## Exercise set:
A - Decide whether each statement agrees with the text on jihadism in Norway, and back each yes or no with the deciding words of the text, quoted exactly: (i) The typology in the article has five archetypes. (ii) The article was published in 2018. (iii) The text names the global war on terrorism as the most important cause of the shift toward homegrown jihadism.
B - Please duplicate the part of the text on jihadism in Norway that starts at "Jihadism in Norway has" and ends at "past four years.", with no changes.
(Beginning of Study text)
Authors: Lia, Brynjar & Nesser, Peter
Date of Publication: 2016
Publication: Perspectives on Terrorism, Vol. 10, Issue 6, 121-134.
Purpose of the study
Key Questions Addressed
What characterizes jihadi networks in Norway?
The article introduces a typology of militant networks that captures the variations of militant Islamist activism beyond the immediate attack cells, and which describes manifestations of jihadism in regions where attacks occur rarely.
Looks at the literature and different cases to understand the problem.
In order to better understand this shift, this brief article explores Jihadism in Norway through the lenses of an analytical framework – more precisely a typology – in which militant Islamist networks are classified according to criteria such as organizational structure, activity, degree of overtness and outreach, and recruitment base. The five archetypes constituting the typology are as follows: (i) “militant exiles”, (ii) “diasporic support networks”, (iii) “militant visitors”, (iv) “(al-Qaida) attack cells” and (v) “homegrown extremists”.
Jihadism in Norway has witnessed a huge shift from consisting primarily of foreign ethnically homogenous networks with a low capacity for mobilization, to the current situation where a loose country-wide network of domestic extremists have demonstrated a considerable capacity for foreign fighter recruitment over the past four years.
Young Islamist extremists of today interact directly with Norwegian society and recruit successfully from different segments of mainstream society, defying the limits of class, ethnicity and geographical distance. Norwegian language jihadi propaganda is no longer such a rarity, helped by factors such as the social media revolution. This shift towards homegrown jihadism is partly the product of the global war on terrorism and the securitization of Islam and identity issues. More important, however, is the youth rebellion which is part and parcel of the jihadism success story. The generational shift from middle-aged Islamist politicians to youth activists involved in aid work and foreign fighter participation have created new avenues for youth participation in a way militant Islamist activism in the past did not.
Although the future of jihadism in Norway also depends on the ability to strike a fine balance between coercive and soft means in countering radicalization and foreign fighter participation, it is important to bear in mind that events and dynamics beyond Norway’s border will also greatly influence the scope of the threat.
European jihadi networks are extremely transnational, with attacks being planned in one country and occurring in another.
Furthermore, the geopolitics of the Middle East and the actions of Norway’s allies will also influence the terrorism threat level in Norway.
(End of Study text)
(Beginning of Supplied data)
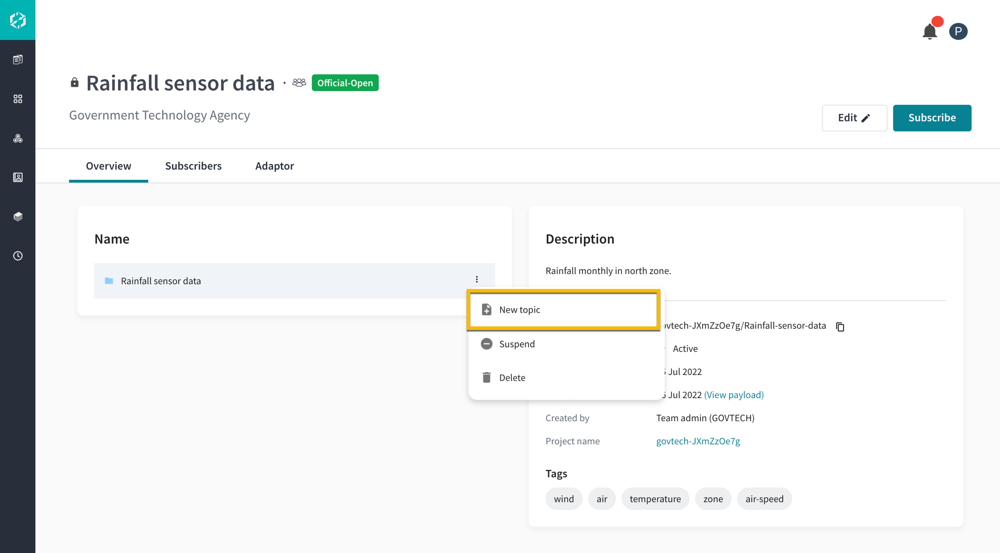Open the clock history icon in sidebar
Viewport: 1000px width, 553px height.
click(x=18, y=256)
(End of Supplied data)
## Answers in order:
A -
(i) Yes: "The five archetypes constituting the typology are as follows"
(ii) No: "Date of Publication: 2016"
(iii) No: "More important, however, is the youth rebellion which is part and parcel of the jihadism success story."

B -
Jihadism in Norway has witnessed a huge shift from consisting primarily of foreign ethnically homogenous networks with a low capacity for mobilization, to the current situation where a loose country-wide network of domestic extremists have demonstrated a considerable capacity for foreign fighter recruitment over the past four years.